§ Your task
Although the data below holds other lines too, output only those from the line with "For every named" up to and including the line with "Home (546, 57)", exactly as they appear.

§ Data for processing
____________

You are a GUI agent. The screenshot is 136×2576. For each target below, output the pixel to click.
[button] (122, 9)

____________

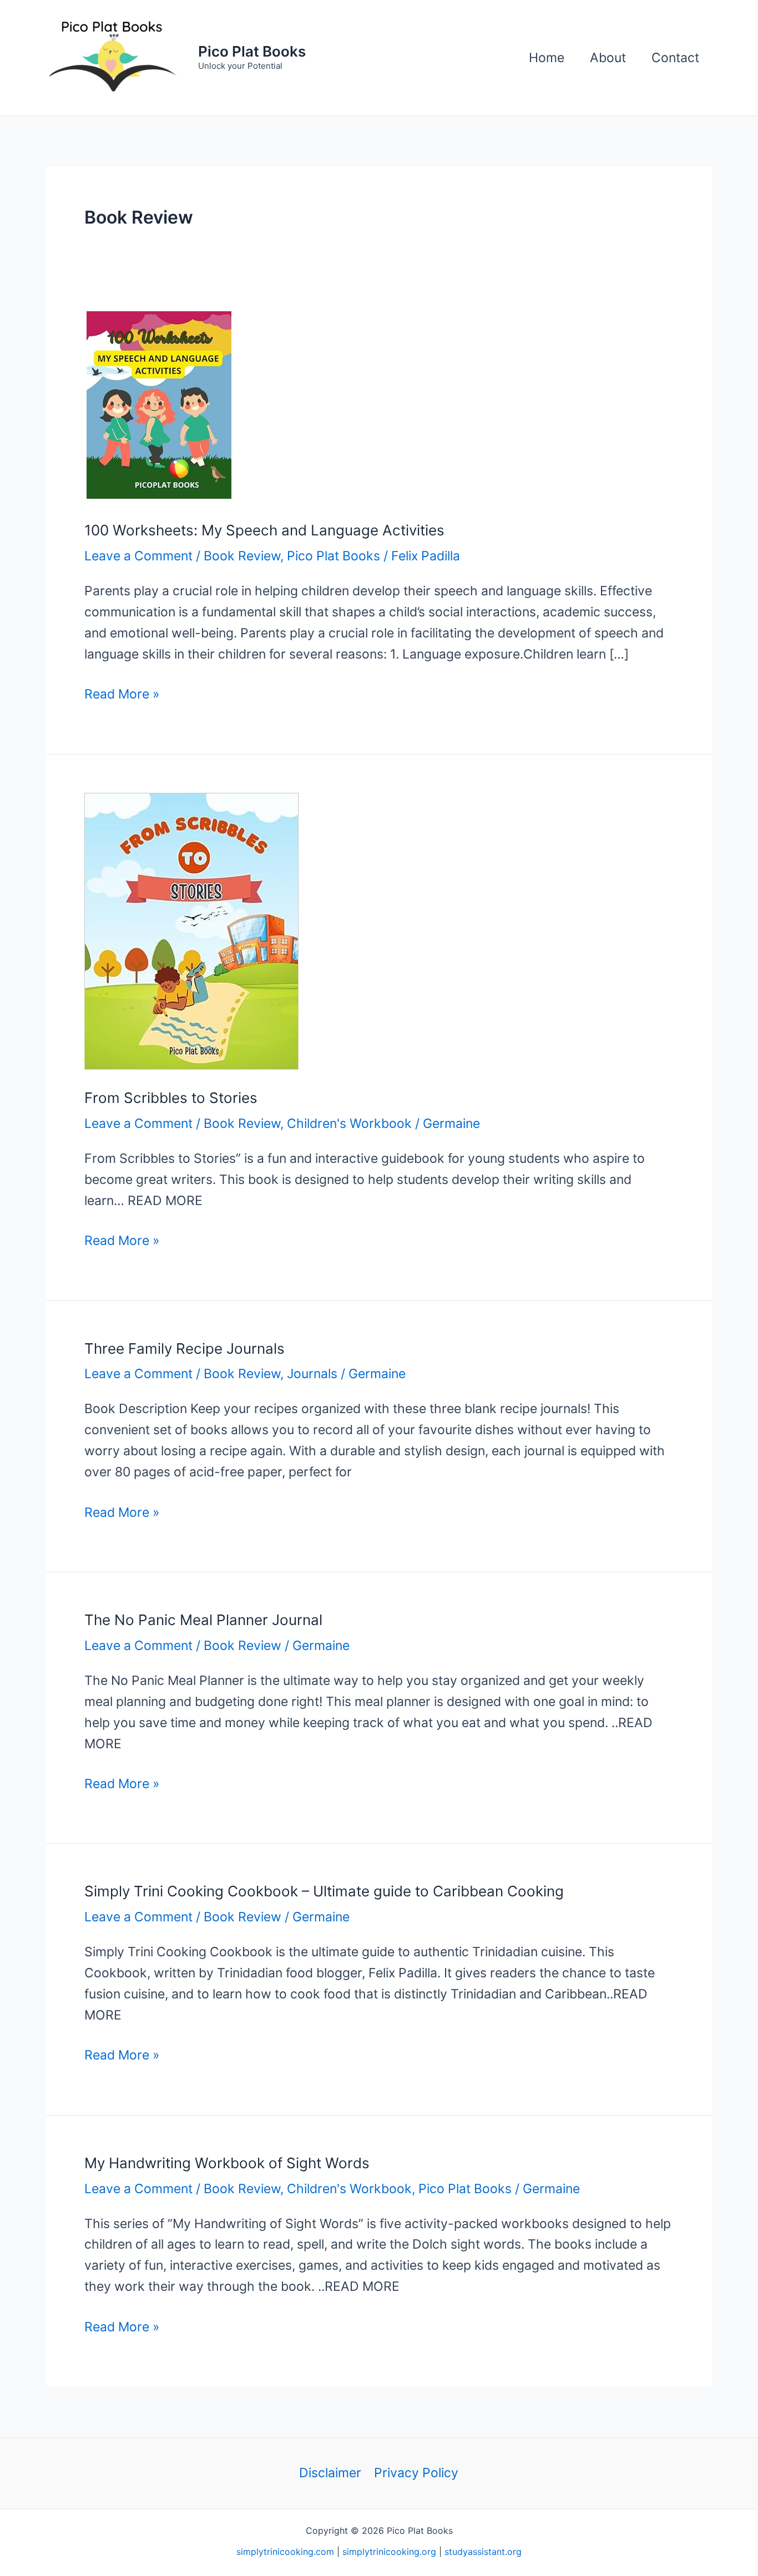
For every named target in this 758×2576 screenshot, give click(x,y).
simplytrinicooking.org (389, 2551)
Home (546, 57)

____________

§ Output of the exercise
For every named target in this 758×2576 screenshot, give click(x,y).
simplytrinicooking.org (389, 2551)
Home (546, 57)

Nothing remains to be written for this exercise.